Kirby Smart sees the run game differently than you might.

What some observe as a quick pass to the outside, Smart sees as a running play. The yardage is chalked up in the team's rushing total, and the Bulldogs move on.

The running game, both in traditional form and its modern adaptation, have been solid for the Bulldogs so far—not spectacular, but good enough to get the job done. The team is still fine-tuning its ground game as SEC play kicks off this weekend at South Carolina.

"When you’re getting four or five yards a rush, it’s hard to complain about that," Smart said. "We’ve got to do it at a higher level against a better opponent."

Georgia running back Kendall Milton (2) carries the ball during Georgia's 33-0 win over Samford in Sanford Stadium in Athens, Ga., on Sept. 10, 2022. Photo by Kathryn Skeean.
Georgia running back Kendall Milton (2) carries the ball during Georgia's 33-0 win over Samford in Sanford Stadium in Athens, Ga., on Sept. 10, 2022. Photo by Kathryn Skeean.

Through two games, Georgia is averaging 129.5 rushing yards per game and 4.5 yards per rushing attempt. Those are solid numbers, but not necessarily up to the standard of bruising Bulldog ground attacks from years past.

UGA center Sedrick Van Pran has seen some teammates have strong individual plays. The next step for the offensive line is to be hitting on all cylinders together more often.

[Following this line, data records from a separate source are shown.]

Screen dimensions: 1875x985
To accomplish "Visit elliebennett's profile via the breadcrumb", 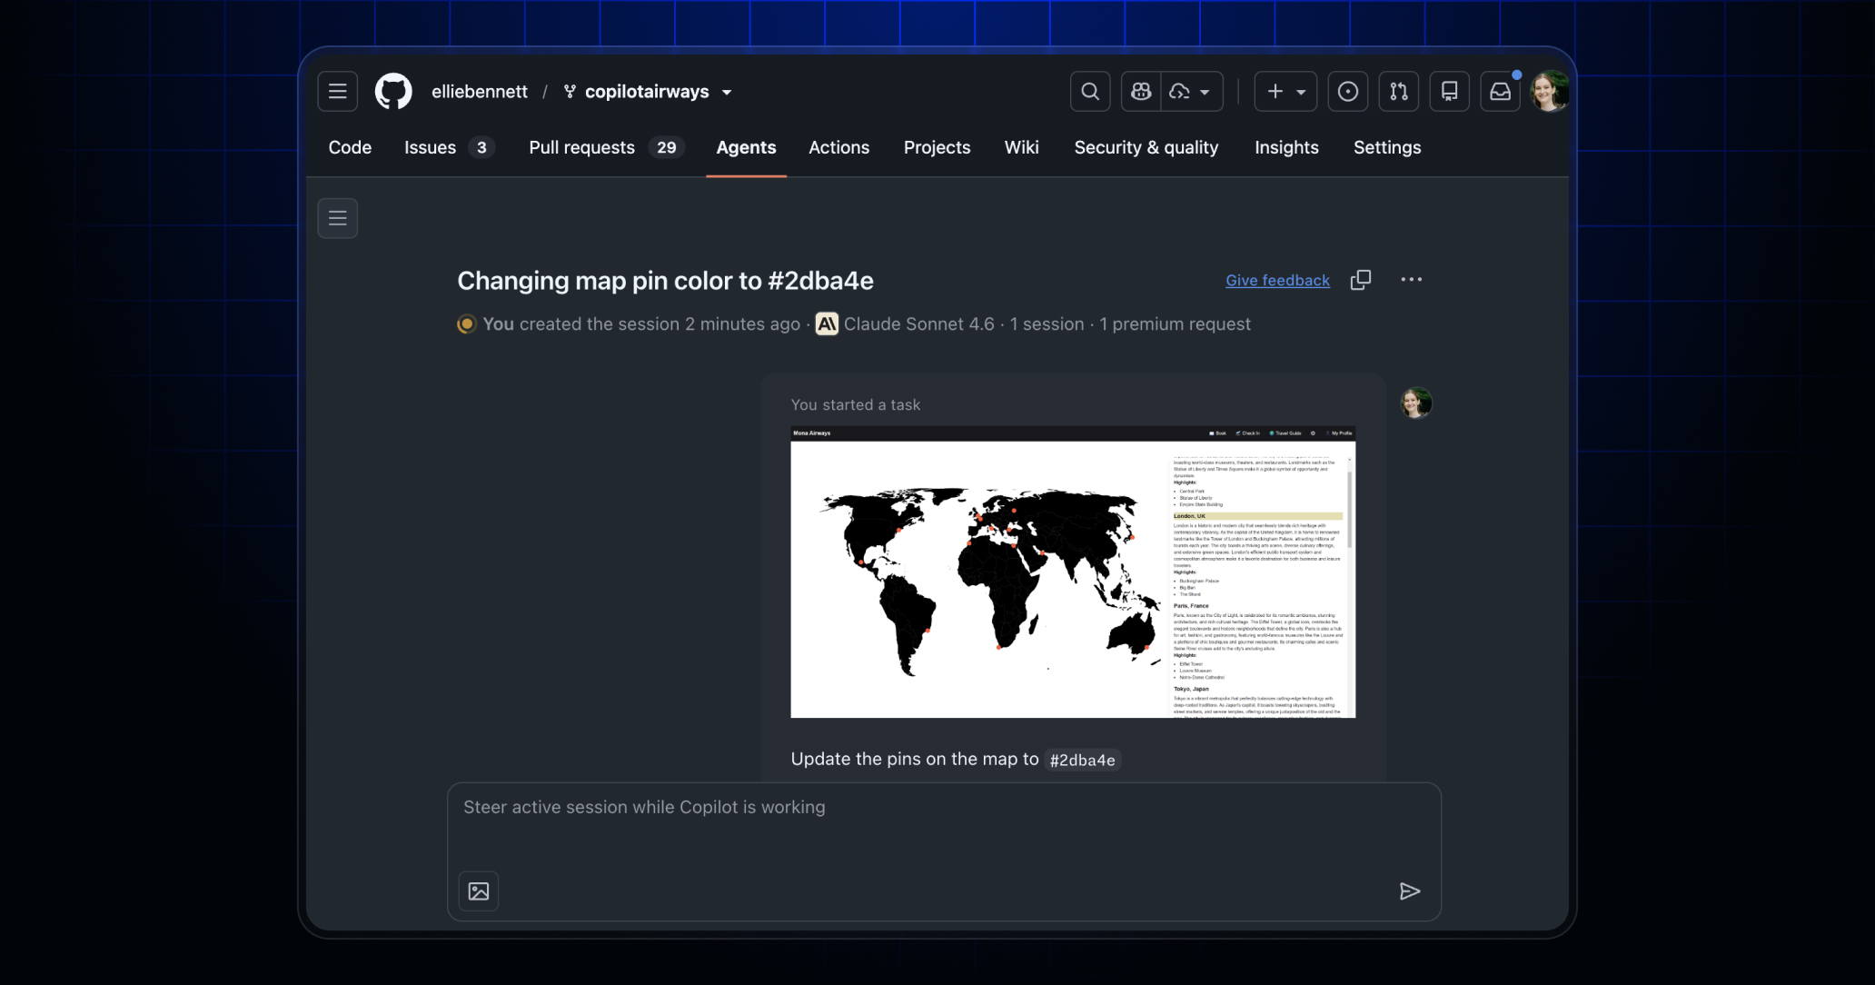I will (x=479, y=91).
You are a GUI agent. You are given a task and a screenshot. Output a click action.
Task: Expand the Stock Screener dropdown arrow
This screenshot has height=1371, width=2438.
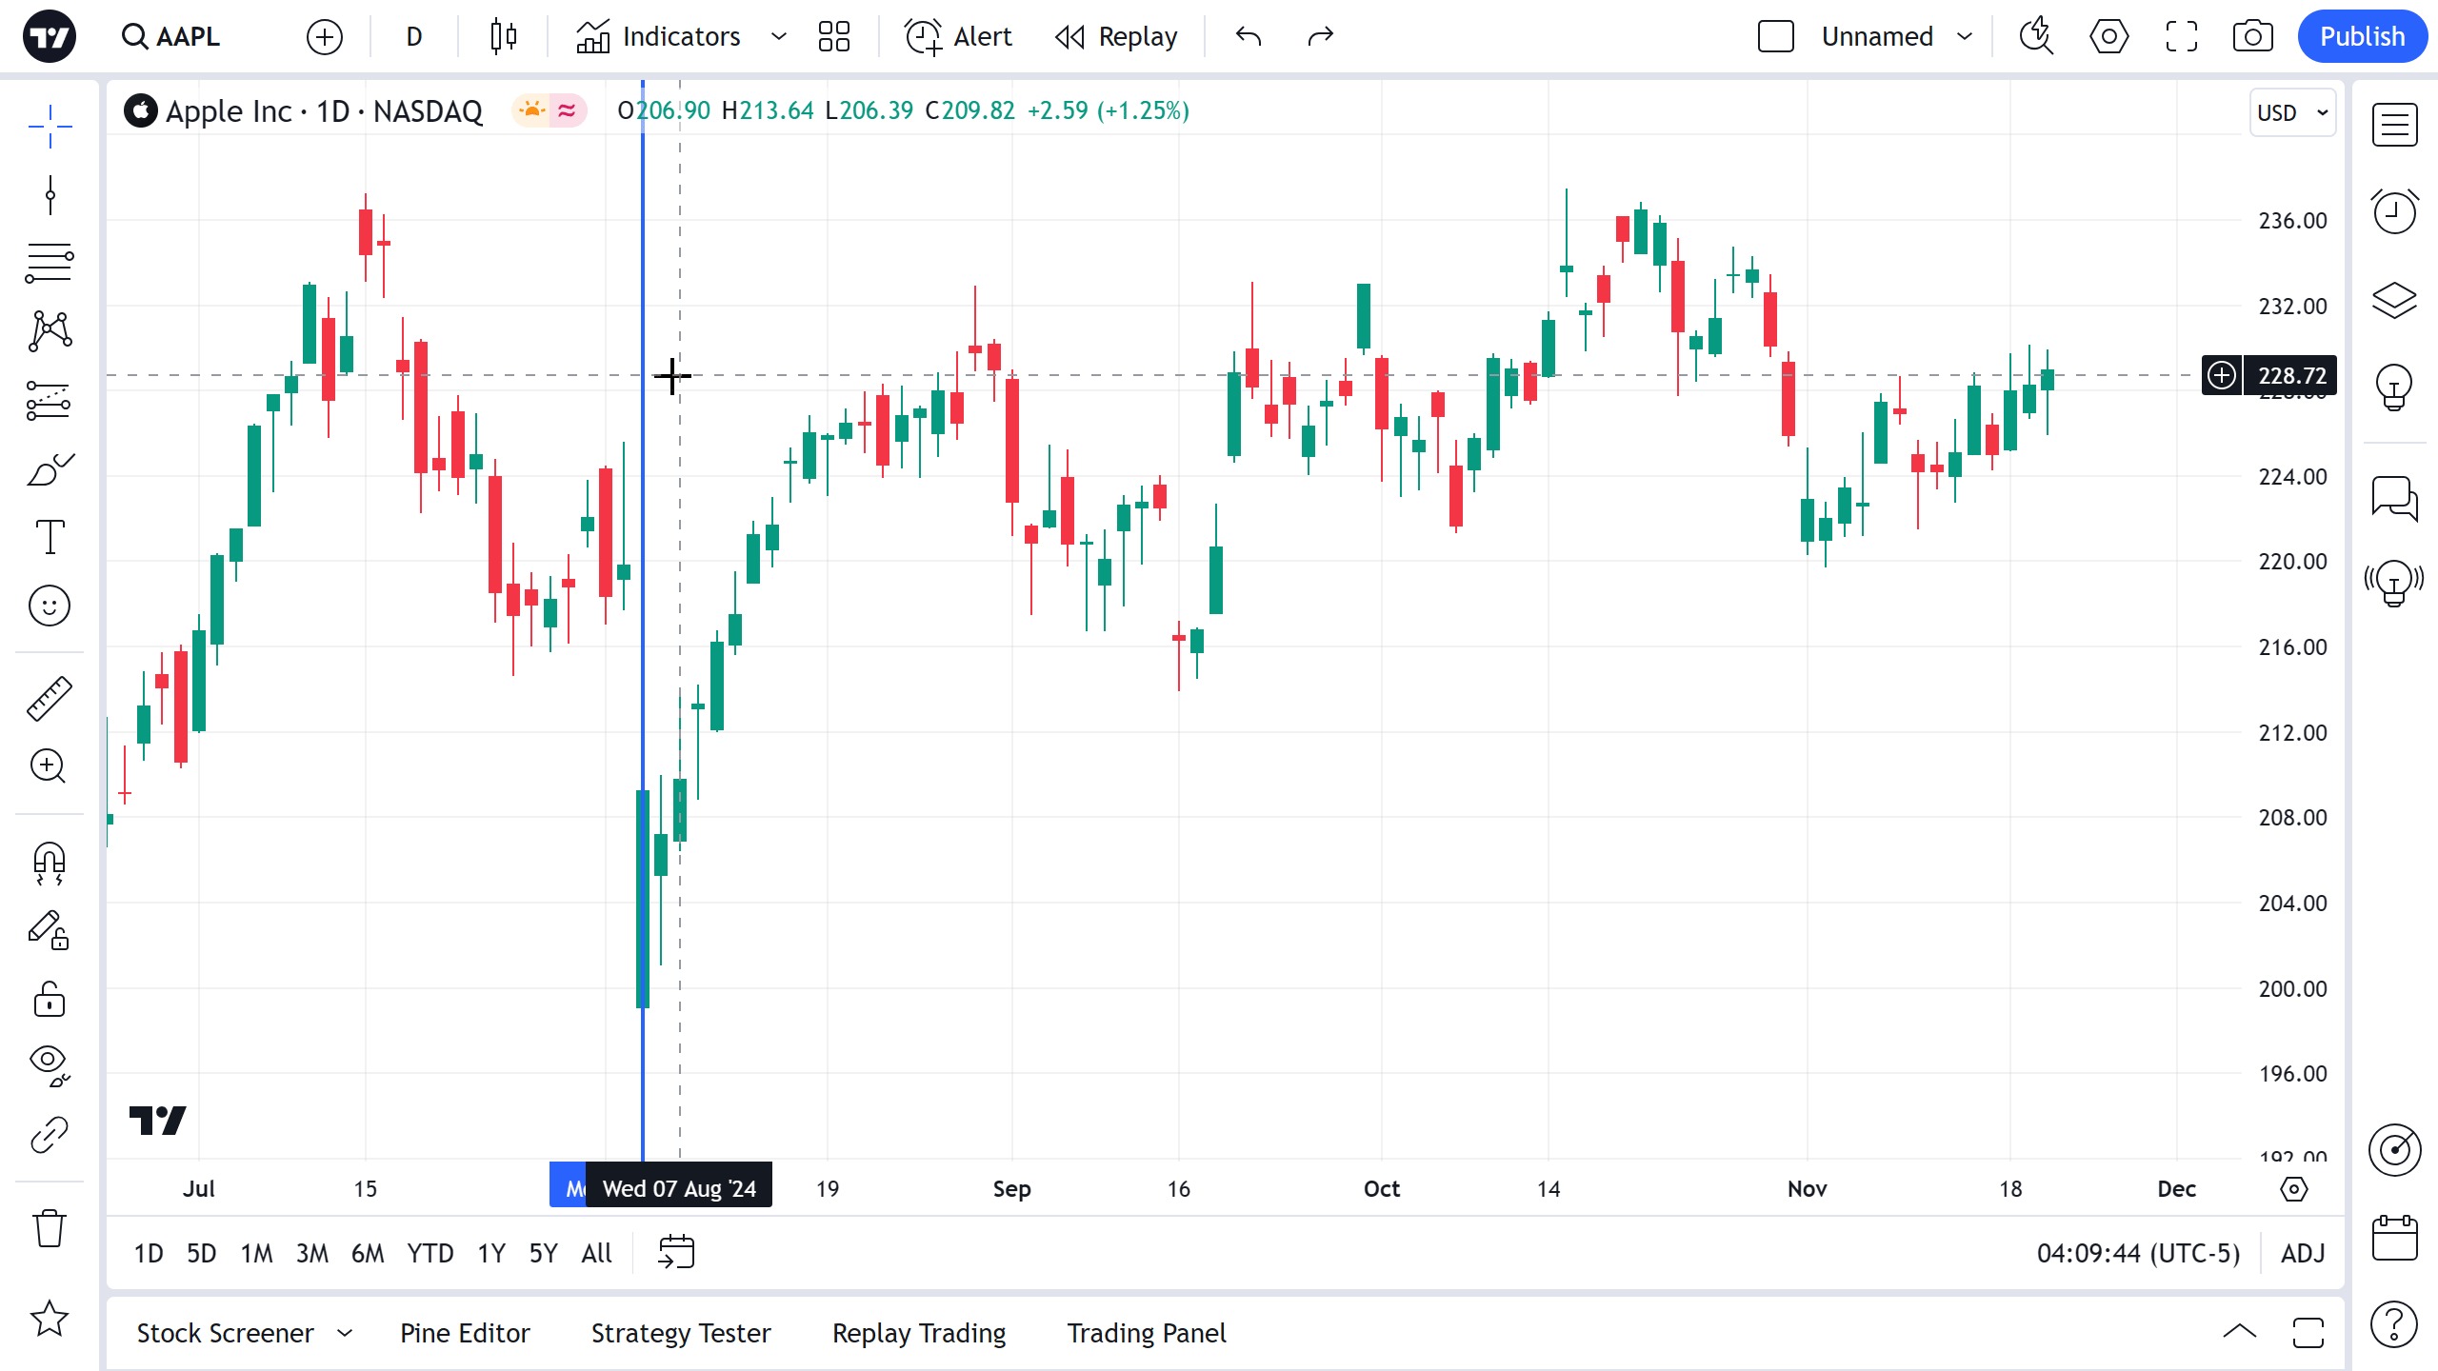(x=345, y=1333)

"I think where we can be better is everybody having extreme detail every play," Van Pran said. "I think there were a lot of times when, really in the offense in general, one person may have an off-play. I think once we get to the point where all 11 are on and nobody’s making mistakes, I think we’ll be even better."

Right tackle Warren McClendon echoed Van Pran's sentiments. He felt the Bulldogs played well in week one against Oregon, but didn't play to their own standard against Samford.

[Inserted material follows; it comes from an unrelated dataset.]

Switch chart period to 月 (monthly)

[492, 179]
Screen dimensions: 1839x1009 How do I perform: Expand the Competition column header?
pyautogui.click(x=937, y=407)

Part of the struggle came from penalties McClendon wants to see get cleaned up. But there are also some more tangible areas the Bulldogs are working on.

"Just getting better with our double teams, just meshing well together, not staying on blocks too long, knowing when to come off, knowing when to stay on a bit longer, stuff like that," McClendon said. "As offensive linemen, we’re always focused on running the ball. We want to run the ball. We want to be physical, come off the ball."

But as Smart noted, some of the team's "runs" aren't actually runs at all.

Georgia has utilized quick throws to the outside often through its first two games. Those plays, at times, replace a more traditional running play.

"I would say probably 30 to 40 percent of the plays you’re calling a pass, the yardage is a run play," Smart said. "They can be very successful run plays. The question is, are they more successful as a run play? Are they more successful when we decide to throw the ball out of that run play? The evaluation for us is those plays are running plays. A lot of times, we put them in rushing yardage because they’re actually replacing rushing yardage."

The run game will face its first SEC test this weekend against South Carolina. The Gamecocks are an athletic bunch up front, but they're allowing 248 rushing yards per game to their opponents. That includes 295 allowed to Arkansas in their SEC opener last week.

With the SEC gauntlet kicking off, Smart has faith in the ground attack he knows will be needed over the next couple months.

"I think you’ve got to have a run game to win tight ballgames, and be a good, physical team," Smart said. "There’s not a lack of confidence in our run game for me."